In der Urban Spree Galerie findet ein Workshop-Special mit 30 internationalen Künstlern statt. In der Halle wimmelt es vor kreativen Köpfen, es ist der Himmel für DIY-Fundis: T-Shirts werden bedruckt, Schmuckstücke gefertigt, Pinselschriften erlernt, Bambus-Fahrräder gebaut, Grußkarten bestickt - und ganz Abgebrühte tätowieren sich selbst.

Wir freuen uns, dass wir noch keine Kinder im Teenageralter haben, für die das wohl alles zu uncool wäre, und folgen Frida zum Aquarellworkshop der ukrainischen Künstlerin Ola Liola. Das Wolfsporträt, das unter ihrer Anleitung entsteht, bekommt zu Hause einen Ehrenplatz. Oskar ist unterdessen zum Besetzer eines Holz-Cabrios geworden und fordert lauthals Anarchie im Kinderwagen - meinen wir jedenfalls verstanden zu haben.

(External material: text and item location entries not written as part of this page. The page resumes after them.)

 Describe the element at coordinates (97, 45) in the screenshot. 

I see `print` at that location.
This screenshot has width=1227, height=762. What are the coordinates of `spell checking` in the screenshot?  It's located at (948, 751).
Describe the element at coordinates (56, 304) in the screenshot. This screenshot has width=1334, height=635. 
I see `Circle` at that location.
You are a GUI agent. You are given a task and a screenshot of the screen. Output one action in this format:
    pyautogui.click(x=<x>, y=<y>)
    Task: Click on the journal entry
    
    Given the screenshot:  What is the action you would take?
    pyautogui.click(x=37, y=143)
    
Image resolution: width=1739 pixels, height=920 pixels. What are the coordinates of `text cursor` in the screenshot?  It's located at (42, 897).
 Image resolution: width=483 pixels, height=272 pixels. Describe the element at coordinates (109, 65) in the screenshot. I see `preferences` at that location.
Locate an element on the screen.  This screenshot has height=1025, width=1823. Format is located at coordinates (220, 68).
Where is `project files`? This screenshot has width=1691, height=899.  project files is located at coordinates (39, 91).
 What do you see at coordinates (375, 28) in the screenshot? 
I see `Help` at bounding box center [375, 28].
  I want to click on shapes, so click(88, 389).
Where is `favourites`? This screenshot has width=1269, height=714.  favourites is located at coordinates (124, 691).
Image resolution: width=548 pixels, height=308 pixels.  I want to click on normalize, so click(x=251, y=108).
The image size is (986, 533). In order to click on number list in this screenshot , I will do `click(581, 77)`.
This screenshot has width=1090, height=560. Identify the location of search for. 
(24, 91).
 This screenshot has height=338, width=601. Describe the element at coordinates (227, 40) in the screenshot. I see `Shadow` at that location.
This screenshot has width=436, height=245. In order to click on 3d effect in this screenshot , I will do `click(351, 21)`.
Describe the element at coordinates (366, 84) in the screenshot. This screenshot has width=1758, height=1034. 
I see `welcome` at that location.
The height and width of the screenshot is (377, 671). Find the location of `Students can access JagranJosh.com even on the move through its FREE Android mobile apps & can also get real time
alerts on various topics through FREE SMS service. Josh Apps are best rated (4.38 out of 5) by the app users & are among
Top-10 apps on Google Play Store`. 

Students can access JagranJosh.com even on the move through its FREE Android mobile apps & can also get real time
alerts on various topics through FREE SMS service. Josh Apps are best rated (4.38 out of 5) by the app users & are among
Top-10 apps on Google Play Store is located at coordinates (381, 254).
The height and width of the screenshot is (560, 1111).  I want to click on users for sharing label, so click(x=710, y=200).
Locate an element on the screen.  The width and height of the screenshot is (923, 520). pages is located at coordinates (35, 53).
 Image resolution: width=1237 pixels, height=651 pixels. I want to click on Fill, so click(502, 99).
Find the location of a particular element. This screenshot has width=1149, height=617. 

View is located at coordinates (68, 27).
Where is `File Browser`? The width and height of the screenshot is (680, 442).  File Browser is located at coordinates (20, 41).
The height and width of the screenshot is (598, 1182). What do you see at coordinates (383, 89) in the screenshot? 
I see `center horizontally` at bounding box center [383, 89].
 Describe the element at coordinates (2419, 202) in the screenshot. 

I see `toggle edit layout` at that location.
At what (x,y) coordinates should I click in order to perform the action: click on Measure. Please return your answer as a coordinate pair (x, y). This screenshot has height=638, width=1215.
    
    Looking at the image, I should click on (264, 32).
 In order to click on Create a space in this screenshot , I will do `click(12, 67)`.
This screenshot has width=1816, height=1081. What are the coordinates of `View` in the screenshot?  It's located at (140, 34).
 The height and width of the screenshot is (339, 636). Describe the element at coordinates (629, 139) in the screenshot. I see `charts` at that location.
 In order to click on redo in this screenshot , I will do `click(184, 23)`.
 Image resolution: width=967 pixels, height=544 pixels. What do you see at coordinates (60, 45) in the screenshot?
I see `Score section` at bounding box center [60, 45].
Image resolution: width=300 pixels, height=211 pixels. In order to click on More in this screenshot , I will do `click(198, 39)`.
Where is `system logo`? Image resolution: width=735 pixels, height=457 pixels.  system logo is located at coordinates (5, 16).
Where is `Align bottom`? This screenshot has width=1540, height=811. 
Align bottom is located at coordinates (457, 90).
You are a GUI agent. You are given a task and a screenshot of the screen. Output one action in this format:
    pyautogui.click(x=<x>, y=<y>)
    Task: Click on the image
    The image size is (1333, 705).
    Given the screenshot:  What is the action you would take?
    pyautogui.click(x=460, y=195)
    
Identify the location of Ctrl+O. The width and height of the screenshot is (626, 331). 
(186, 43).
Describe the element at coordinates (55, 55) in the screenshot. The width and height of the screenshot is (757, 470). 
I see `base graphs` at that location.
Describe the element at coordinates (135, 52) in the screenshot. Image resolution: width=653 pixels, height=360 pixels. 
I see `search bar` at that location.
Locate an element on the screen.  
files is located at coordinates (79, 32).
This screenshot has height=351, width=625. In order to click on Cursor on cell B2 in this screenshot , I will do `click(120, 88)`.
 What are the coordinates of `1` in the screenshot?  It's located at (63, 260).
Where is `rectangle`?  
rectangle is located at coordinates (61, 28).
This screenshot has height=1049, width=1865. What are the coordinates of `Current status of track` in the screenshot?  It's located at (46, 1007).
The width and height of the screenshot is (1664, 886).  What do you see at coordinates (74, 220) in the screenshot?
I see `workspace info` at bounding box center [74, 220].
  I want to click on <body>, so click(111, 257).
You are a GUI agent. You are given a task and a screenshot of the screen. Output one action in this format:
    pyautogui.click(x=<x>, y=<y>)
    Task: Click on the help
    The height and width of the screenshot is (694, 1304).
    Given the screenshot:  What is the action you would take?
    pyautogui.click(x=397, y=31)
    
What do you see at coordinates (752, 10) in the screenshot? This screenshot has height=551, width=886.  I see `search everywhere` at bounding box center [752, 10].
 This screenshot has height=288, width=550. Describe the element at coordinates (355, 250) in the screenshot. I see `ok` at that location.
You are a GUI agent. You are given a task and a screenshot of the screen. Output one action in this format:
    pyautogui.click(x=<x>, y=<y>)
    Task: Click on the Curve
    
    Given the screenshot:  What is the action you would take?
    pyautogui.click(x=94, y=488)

Drei Fabrikshallen weiter hat sich der Berlin Design Market ausgebreitet. Eine Leistungsschau der Kreativwirtschaft, begleitet von kulinarischen Experimenten und mehreren DJs. Oskar beschnuppert eine Dame an den Plattentellern und wippt seinen dicken Windelpopo im Takt zu den Electrobeats. Bloß die japanischen Fusion-Burger kommen beim Gourmet-Nachwuchs weniger gut an, wir fahren zurück in unsere Wohnung - Grießkoch rules!

Versuch 4: Rocken im Park

Es ist Sonntag, die herbstliche Sonne gibt noch einmal alles. Wir wollen zum bekannten Flohmarkt im Mauerpark. Die Ringbahn befördert uns ins Berliner Bobo-Epizentrum mit der höchsten Kinderwagendichte: Prenzlauer Berg.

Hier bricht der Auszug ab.